Days came and went. I was still feeling empty, even doing my favorite hobbies. I missed my old self and felt like putting a sign out that said, “I’m lost. I’ve gone to look for myself. If I should get back before I return, please ask me to wait.” I didn’t venture out a great deal as I used to and usually stayed home where I felt safe – that is, until I met Elaine. She opened me up to a world I was afraid to live in again. We walked our bassets, went to the theater several times to see plays, plus she encouraged me to try my hand at selling greeting cards and postcards I made in order to promote my talent in the community. Then last year, she invited me to spend a few days down in The Villages in Florida for a “girls retreat.” I was a little scared as I haven’t traveled that far since my stroke, but I decided to just give it a try.

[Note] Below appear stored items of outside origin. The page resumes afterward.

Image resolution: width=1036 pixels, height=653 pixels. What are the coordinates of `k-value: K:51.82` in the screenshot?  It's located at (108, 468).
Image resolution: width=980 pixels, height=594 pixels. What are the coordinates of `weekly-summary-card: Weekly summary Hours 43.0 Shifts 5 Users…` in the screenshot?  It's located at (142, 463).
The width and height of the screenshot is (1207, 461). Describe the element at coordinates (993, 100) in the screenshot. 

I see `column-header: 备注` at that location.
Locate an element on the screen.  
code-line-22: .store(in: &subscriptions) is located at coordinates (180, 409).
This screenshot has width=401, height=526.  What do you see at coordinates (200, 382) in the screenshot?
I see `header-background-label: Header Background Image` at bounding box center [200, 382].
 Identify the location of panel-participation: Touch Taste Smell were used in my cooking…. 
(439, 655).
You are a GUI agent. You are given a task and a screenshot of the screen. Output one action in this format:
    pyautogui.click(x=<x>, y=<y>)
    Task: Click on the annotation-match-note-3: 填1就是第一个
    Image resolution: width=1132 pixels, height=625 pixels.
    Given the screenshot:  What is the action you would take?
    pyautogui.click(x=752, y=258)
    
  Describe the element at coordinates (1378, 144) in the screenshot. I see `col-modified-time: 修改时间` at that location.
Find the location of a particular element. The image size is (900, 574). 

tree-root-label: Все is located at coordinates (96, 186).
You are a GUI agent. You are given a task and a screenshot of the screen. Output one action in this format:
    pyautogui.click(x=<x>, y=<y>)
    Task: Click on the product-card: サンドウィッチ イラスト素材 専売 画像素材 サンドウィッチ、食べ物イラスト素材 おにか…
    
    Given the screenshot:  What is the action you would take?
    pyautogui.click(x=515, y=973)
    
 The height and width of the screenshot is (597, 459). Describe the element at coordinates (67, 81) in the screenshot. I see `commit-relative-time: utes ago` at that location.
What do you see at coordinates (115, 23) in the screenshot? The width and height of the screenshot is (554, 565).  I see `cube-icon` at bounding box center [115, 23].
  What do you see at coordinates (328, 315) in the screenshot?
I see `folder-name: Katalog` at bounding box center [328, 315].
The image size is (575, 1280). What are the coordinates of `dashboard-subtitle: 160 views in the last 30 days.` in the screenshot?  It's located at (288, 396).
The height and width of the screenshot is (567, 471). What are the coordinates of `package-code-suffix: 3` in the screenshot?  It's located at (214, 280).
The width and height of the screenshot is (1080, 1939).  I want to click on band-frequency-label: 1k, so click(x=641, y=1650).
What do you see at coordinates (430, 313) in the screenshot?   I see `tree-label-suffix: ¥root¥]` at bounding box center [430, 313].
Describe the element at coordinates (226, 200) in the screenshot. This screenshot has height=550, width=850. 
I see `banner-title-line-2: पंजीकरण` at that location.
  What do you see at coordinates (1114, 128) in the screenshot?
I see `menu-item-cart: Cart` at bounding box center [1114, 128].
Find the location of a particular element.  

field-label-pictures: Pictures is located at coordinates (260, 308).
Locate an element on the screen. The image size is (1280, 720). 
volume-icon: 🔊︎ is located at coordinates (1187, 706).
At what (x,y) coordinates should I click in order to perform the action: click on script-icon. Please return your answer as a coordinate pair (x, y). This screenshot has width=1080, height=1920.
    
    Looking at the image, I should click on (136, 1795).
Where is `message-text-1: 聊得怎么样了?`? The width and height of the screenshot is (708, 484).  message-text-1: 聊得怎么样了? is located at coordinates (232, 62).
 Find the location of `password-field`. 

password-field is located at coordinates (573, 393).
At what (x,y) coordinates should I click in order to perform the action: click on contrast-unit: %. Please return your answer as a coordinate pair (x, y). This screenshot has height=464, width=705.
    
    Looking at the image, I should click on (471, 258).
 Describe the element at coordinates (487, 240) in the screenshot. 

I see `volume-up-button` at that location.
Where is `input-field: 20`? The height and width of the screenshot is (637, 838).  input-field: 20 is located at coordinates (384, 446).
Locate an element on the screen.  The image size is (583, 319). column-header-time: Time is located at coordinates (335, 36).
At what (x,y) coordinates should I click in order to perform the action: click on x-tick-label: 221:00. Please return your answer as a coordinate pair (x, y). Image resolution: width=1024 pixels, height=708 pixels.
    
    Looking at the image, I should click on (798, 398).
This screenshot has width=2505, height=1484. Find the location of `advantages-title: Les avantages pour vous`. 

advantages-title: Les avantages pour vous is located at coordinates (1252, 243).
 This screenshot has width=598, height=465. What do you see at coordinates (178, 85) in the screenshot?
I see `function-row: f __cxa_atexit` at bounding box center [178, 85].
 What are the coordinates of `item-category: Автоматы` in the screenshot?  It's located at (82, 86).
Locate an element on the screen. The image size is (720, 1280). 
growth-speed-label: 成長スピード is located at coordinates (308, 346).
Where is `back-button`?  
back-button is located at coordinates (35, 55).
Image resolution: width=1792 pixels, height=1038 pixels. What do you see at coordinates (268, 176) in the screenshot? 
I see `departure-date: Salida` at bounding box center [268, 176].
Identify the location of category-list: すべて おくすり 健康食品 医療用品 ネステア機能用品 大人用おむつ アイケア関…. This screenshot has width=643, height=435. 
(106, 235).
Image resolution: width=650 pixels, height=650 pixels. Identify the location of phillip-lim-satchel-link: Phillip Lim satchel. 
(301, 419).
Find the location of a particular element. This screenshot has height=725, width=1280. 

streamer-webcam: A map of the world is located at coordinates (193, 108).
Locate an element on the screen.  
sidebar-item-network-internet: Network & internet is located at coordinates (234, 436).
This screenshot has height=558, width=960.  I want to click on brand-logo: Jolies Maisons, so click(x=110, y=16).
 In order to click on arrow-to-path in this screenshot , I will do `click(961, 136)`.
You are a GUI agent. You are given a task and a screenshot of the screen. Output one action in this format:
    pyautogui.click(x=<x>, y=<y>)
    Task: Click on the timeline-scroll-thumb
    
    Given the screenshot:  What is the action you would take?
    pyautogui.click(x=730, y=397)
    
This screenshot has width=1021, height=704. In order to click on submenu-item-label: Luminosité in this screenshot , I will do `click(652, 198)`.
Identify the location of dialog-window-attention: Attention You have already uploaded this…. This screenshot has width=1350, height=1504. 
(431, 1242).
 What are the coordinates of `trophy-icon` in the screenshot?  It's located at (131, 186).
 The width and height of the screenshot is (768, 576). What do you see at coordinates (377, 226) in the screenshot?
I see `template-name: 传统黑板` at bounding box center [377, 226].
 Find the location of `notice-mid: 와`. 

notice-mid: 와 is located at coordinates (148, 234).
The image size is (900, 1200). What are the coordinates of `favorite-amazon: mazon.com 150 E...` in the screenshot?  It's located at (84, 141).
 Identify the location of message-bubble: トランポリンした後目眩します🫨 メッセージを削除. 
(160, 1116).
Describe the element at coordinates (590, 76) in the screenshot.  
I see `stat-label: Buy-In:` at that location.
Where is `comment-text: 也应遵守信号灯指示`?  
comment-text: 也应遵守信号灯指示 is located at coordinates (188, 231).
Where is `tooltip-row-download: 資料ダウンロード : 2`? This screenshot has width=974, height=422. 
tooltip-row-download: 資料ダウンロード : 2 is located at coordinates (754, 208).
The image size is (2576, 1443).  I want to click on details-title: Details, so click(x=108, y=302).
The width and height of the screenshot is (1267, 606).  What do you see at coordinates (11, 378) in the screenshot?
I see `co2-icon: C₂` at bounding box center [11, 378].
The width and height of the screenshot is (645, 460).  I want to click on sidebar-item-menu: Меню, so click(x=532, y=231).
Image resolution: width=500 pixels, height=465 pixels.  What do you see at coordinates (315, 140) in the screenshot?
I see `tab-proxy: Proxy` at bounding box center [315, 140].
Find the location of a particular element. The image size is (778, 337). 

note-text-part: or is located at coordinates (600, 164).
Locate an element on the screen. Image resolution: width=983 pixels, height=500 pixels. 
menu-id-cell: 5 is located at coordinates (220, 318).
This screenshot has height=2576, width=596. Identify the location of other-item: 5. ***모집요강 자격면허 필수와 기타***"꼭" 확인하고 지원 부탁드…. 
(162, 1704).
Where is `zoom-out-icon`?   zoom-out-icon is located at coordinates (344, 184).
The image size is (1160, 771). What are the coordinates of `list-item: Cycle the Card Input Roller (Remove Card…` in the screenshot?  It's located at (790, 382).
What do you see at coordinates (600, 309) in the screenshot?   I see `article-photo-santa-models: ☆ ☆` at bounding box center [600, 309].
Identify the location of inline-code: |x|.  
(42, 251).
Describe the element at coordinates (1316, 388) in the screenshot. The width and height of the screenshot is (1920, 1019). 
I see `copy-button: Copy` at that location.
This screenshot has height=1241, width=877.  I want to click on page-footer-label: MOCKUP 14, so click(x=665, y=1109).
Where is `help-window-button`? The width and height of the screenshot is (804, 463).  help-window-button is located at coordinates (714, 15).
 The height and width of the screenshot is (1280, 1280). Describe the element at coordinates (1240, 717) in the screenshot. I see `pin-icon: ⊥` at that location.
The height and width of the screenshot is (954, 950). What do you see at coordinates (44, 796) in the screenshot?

Once I was down there, Elaine took the initiative to plan our days with a variety of activities. We went to different craft classes and I even tried line dancing but I kept tripping over my feet. She never made me feel as if I had to be perfect in what we were doing. As long as I was having fun, that’s all that mattered. I will never forget what she said when I asked her why she chose me to visit her in Florida instead of one of her other friends. “I like doing these things with you because I know how much joy it brings you and how appreciative you are to have these special things to look forward to.” All I could think was, “Wow! She really gets me.”

two women sitting in a boat

I no longer have that empty feeling because my friend took the time to show me what I’d miss out on by staying in my comfort zone. I can now change the “I’m lost” sign to “I’m found!” It took a special person to make me realize that living life to the fullest is all that matters.